Anggota DPR RI dari Papua, Yan Permenas Mandenas, menyampaikan kritik keras terhadap tindakan Balai Besar Konservasi dan Sumber Daya Alam (BBKSDA) Papua yang melakukan pembakaran mahkota Cenderawasih. Walaupun ia mendukung penertiban agar tidak terjadi perdagangan ilegal terhadap satwa liar, Mandenas menilai metode yang digunakan sangat tidak mencerminkan penghormatan terhadap budaya Papua.
Ia berpendapat bahwa Cenderawasih memiliki makna yang sangat dalam bagi masyarakat asli Papua, baik dari segi budaya maupun simbolis.

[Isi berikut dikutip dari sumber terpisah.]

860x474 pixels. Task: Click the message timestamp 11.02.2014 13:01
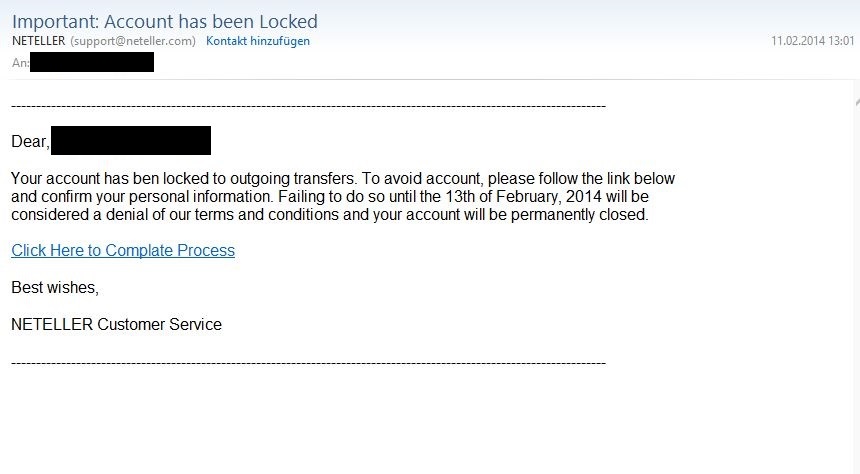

Pembakaran mahkota tersebut dianggapnya sebagai langkah yang tidak hanya merugikan masyarakat, tetapi bisa juga memperburuk citra pemerintah dalam melindungi kekayaan alam dan budaya daerah itu.
Meskipun Mandenas mendukung usaha untuk menjaga kelestarian Cenderawasih, ia menekankan pentingnya penghormatan terhadap cara-cara yang lebih beretika dan bijaksana dalam melakukan penertiban. “Kita harus menghargai nilai budaya masyarakat Papua sebagai bagian dari upaya perlindungan lingkungan,” ujarnya.
Konflik Budaya dan Upaya Penertiban Satwa Liar di Papua
Pembakaran mahkota Cenderawasih oleh BBKSDA dilakukan sebagai langkah untuk memutus jaringan perdagangan ilegal yang mengancam keberadaan satwa ini. Namun, tindakan tersebut memicu kontroversi luas di kalangan masyarakat Papua. Banyak yang menilai bahwa cara yang digunakan adalah salah kaprah dan tidak sejalan dengan semangat perlindungan lingkungan.
Mandenas menjelaskan bahwa mahkota Cenderawasih bukan sekedar barang, tetapi sebuah simbol yang kaya akan makna dan nilai bagi masyarakat adat. Mahkota ini sering digunakan dalam berbagai upacara adat, sehingga tindakan pembakarannya menimbulkan rasa sakit bagi banyak orang yang menjunjung tinggi nilai-nilai budaya tersebut.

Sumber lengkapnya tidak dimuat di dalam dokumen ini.